В следующем стихотворении Маша уравнивает дух и тело:
Любовь – работа духа,
всѐ ж тела в работе этой не без соучастья.
Влагаешь руку в руку – что за счастье!
Для градусов духовного тепла
и жара белого телесной страсти –
одна шкала (210).
Маша почти достигает гармоничного состояния, когда в следующем стихотворении пишет о единении с возлюбленным:
Сквозь “вы” на “ты” –
и далее в пролѐт
несуществующих местоимений,
своею речью твой наполню рот,
твоим усильям послужу мишенью,
и в глубине телесной темноты,
в огне еѐ мгновенного пробоя
109
всѐ рушится, как паводком мосты,
границы нет меж мною и тобою…(219).
Возникающий образ паводка трансформируется в последующих стихотворениях в “беспамятные воды”, которые вызывают ассоциации с “бессознательным” Юнга. Паводок (стихийное, природное,
бессознательное начало) рушит мосты (упорядоченное, культурное).
Метафору разрушение моста можно прочитывать как снятие оппозиций. Изменение сознания сопровождается избавлением от бинарной
грамматики языка. Как это свойственно мифу, инициация в иное сознание сопряжена с гибелью и возрождением, поэтому возникают образы мишени, телесной темноты.

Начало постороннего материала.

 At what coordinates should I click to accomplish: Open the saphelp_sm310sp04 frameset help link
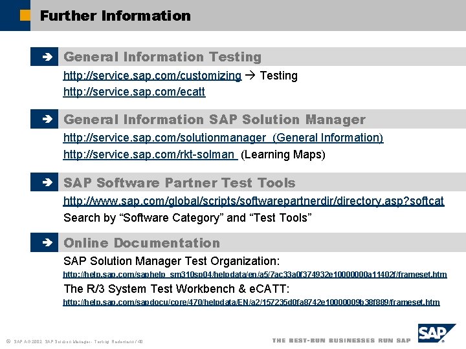tap(254, 275)
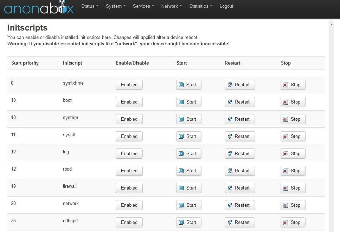340x232 pixels.
Task: Restart the firewall initscript
Action: (x=239, y=188)
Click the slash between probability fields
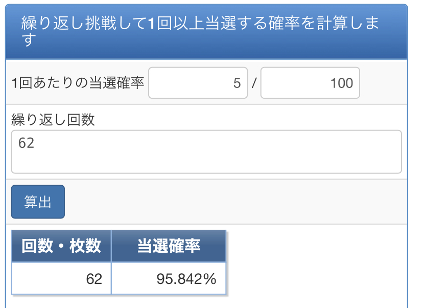Image resolution: width=423 pixels, height=308 pixels. [254, 83]
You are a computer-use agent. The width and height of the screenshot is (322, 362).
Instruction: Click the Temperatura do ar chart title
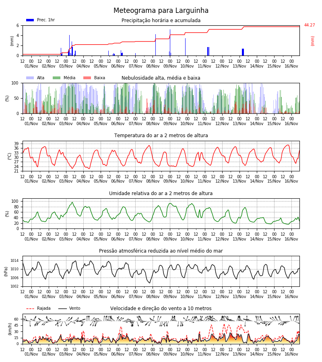tap(161, 136)
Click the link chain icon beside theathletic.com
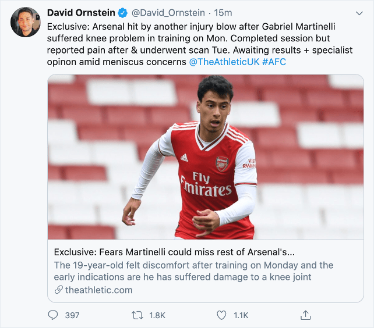Viewport: 374px width, 328px height. pyautogui.click(x=58, y=290)
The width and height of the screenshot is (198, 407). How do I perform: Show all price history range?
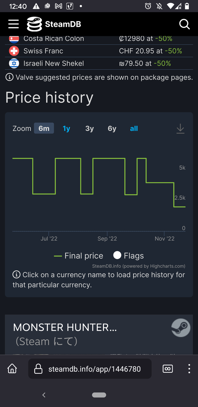134,128

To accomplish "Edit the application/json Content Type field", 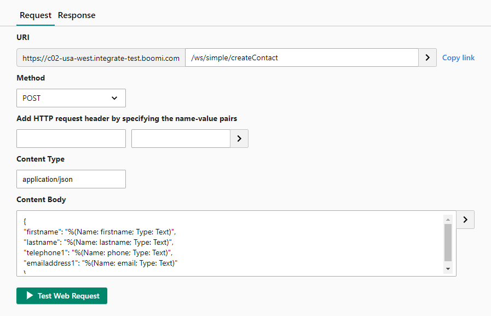I will tap(71, 179).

Но открывшаяся тайна измены рушит ещѐ не окрепшие связи.
Теперь соединение духа и тела кажется Маше химерическим:
Играй, кентавр, играй,
химера двух пород,
гори, огонь, по линии раздела
бессмертной человеческой души
и конского невзнузданного тела.
Наследственный удел – искусство перевоза,
два берега лежат, забывши о родстве,
а ты опять в поток, в беспамятные воды,
в которых я никто – ни миру, ни тебе (223).

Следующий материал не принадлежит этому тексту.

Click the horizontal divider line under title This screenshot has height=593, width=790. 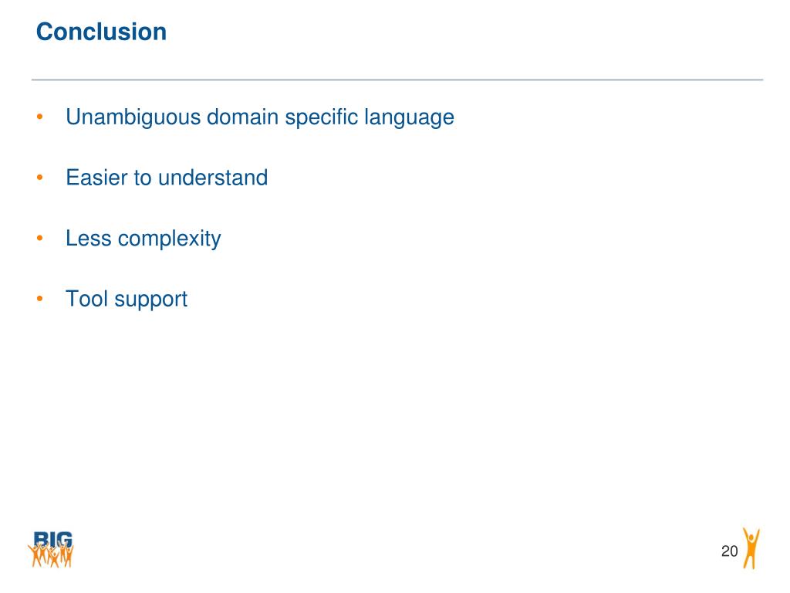(397, 80)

Появляется новая антитеза я-мир, которую преодолеть Маше
сложнее. Она поэт, личность, и не может быть, как все, не может смешаться с “потоком”. А в “беспамятных водах” – в мифе – нет личного.
Таким образом, самоубийство Маши прочитывается как метафорическое преодоление границы, отделяющей еѐ от мира. Отметим, что реального переезда за границу, который предлагает Алик, Маша не хочет. Видимо, для еѐ сознания русского поэта эмиграция – это синоним
смерти. Самоубийству предшествует погружение в безумие, которое
Машей переживается как откровение и счастье. Новое сознание Маши,
легко отказывается от “реального” Бутонова и создаѐт не менее реального для неѐ близнеца-Амура. Ангел во сне учит летать, фехтовать,
знает точечную бутоновскую науку. Учѐба Маши напоминает древний
ритуал инициации, который проходили подростки, чтобы приобщиться к тайным знаниям. Новые знания связаны с постижением нового
языка. Словесно-мысленная борьба, которой учится Маша, – это развѐрнутая метафора регресса в мифологическое сознание. Задаѐтся бинарная оппозиция: “И тут же, немедленно, появились два противника,
один справа выше, второй слева и чуть ниже” (233). Таким образом,
позиция Маши оказывается посредине. Враги отступают, она победи110
ла. Символично, что Маша именно “улетает” из жизни. Когда-то слияние с Бутоновым переживалось ею как полѐт, в котором растворялось
тело и не было границ между внешним и внутренним. Одновременно
полѐт – это уход в детство и спасение от безумия вокруг.
Перемены произошли не только с Машей, но и с Бутоновым.
Он, довольствовавшийся до встречи с ней радостями только плотской
любви, вдруг открывает для себя иную любовь – к сыну. Таким образом, гармоническое соединение телесного и духовного всѐ же происходит.
Итак, миф определяет поэтику романа Л.Улицкой, моделируя
композицию, хронотоп, сюжетные линии, мотивику, образную систему и художественные приѐмы автора.
Примечания
1.
2.
3.
4.
5.
6.
7.
8.
9.
Руднев В.П. Энциклопедический словарь культуры XX века. М., 2001. С. 240-245.
Мечковская Н.Б. Язык и религия: Пособие для студентов гуманитарных вузов. М.,
1998. С. 90.
Топоров В.Н. Миф. Ритуал. Символ. Образ: Исследования в области мифопоэтического. М., 1995. С. 210.
Улицкая Л.Е. Медея и еѐ дети// Лялин дом. М., 2001. С. 18. Далее текст Л. Улицкой
цитируется по этому изданию. Номер страницы указывается в круглых скобках после цитаты.
Топоров В.Н. Указ. соч. С. 201.
Бологова М.А. Рождение лирики из духа пародии. Л. Улицкая “Весѐлые
похороны” VS “Медея и еѐ дети”, “Сонечка” & “Казус Кукоцкого”// Пародия в русской
литературе XX века. Барнаул, 2002. С. 136.
Элиаде М. Миф о вечном возвращении. СПб., 1998. С. 124.
Мечковская Н.Б. Указ. соч. С. 94.
Мифологический словарь// Под ред. Е.М. Мелетинского. М., 1992. С. 453.